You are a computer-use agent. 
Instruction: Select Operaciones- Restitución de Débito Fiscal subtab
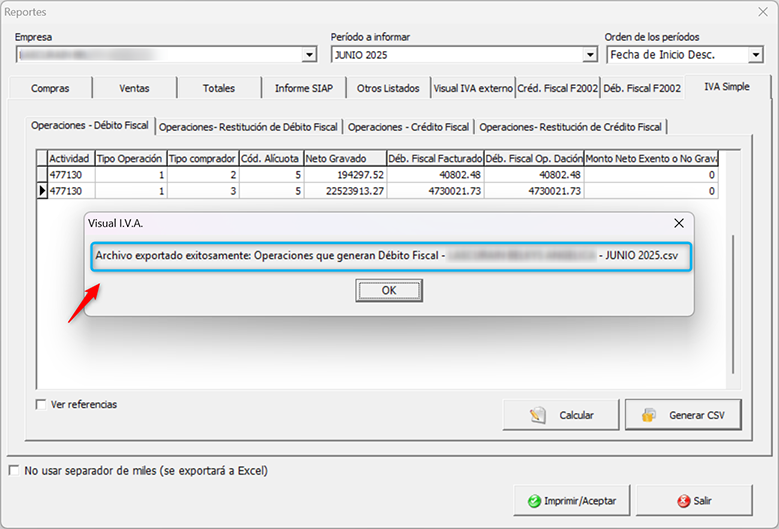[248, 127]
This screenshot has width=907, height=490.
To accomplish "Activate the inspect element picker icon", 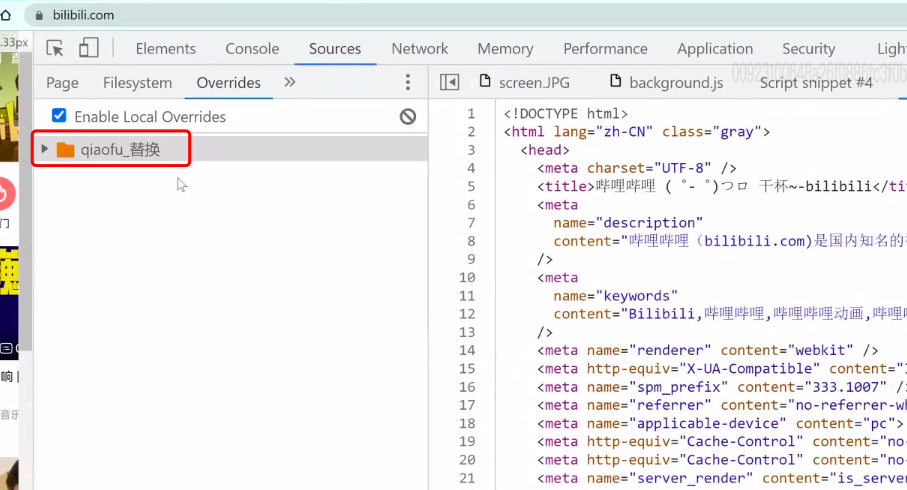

==

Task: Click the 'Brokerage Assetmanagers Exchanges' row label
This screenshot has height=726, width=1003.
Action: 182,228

* _WHAT YOU SHOULD DO_
Beginning with the line above that contains "This screenshot has width=907, height=490." and finishing with the line that contains "the inspect element", print those lines exactly and only. Skip all pictures.

* _REPLY TO THE EXERCISE_
This screenshot has width=907, height=490.
To accomplish "Activate the inspect element picker icon", 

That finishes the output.